Billy knew his dad didn’t give a rip about what Eliza and her girlfriends had been talking about all week. He still tried to act interested, even throwing in a question once in a while when Eliza would actually stop to take a breath.
After Eliza, it was Ben’s turn. Their dad tried to make a joke of it when he explained why they were going out of order, age-wise, saying to Billy, “I know what you’ve been doing since last week’s family dinner—shooting.”
“Good one, Dad,” Billy said.
His old reliable. Like going to his favorite spot on the floor.
“How’s piano?” their dad said to Ben. “Getting ready for the big day?”
“I guess.”
Ben seemed more interested in the chicken fingers and fries on his plate, shoveling them in with his head down like the rest of them were timing him.
“C’mon, guy,” Joe Raynor said. “You gotta be more fired than that. This is what you’ve been working for.”
Still Ben didn’t look up. “Whatever,” he said.
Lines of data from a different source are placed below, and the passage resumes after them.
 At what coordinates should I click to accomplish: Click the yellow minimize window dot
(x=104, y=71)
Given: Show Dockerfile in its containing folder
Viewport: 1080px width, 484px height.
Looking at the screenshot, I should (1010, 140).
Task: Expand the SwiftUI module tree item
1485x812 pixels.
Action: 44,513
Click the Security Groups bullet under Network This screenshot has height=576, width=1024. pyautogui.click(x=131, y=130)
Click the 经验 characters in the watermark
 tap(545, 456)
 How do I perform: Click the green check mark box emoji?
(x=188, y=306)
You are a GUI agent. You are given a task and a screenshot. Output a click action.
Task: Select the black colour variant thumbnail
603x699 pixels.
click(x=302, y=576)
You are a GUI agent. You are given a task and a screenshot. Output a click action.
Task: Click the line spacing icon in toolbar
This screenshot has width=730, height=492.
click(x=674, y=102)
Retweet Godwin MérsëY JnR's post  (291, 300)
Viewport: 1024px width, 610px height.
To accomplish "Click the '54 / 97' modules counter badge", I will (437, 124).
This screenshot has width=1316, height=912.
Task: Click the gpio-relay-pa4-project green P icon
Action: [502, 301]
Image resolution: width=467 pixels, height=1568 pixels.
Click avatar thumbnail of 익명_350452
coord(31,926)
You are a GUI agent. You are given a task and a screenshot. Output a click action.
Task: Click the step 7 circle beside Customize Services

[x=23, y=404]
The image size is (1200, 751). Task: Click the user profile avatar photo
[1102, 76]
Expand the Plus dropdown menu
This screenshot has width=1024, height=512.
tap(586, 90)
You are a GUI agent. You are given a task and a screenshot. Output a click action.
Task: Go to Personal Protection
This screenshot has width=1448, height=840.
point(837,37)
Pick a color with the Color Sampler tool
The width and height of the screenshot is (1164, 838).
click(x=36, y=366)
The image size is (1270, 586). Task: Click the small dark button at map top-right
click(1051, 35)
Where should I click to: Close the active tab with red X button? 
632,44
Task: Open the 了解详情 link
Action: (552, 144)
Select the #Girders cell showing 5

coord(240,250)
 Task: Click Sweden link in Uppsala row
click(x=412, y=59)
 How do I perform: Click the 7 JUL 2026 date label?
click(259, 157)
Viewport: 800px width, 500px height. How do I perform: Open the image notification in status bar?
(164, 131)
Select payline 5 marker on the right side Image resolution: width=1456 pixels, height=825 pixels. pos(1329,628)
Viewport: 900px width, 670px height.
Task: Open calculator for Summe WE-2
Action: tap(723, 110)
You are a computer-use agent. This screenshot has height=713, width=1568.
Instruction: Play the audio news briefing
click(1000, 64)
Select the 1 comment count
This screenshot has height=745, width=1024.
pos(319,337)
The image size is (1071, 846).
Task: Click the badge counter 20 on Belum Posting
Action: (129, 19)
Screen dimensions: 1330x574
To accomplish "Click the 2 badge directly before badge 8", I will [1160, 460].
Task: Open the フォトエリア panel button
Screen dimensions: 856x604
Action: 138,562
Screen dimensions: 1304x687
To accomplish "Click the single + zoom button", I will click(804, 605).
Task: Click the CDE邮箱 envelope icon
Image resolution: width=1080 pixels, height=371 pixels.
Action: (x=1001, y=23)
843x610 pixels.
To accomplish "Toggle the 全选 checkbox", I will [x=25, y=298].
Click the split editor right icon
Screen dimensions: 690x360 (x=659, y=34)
Their dad, being their dad, wouldn’t let it go.
“You should be as fired up about this recital of yours as Billy is about the play-offs.”
Ben, like he was talking to his plate, mumbled, “I’m not Billy.”
“What did you say?”
Ben looked up, like his eyes were on fire all of a sudden. “I said I’m not Billy. Piano isn’t basketball. It’s not a team sport. It’s just something else I do
alone.

“But the principles are the same in anything you want to do well,” their dad said. “Hard work pays off in the end. You put the work in at practice—”
Ben tossed down his fork, and it hit an open spot on his plate, hard. And loud.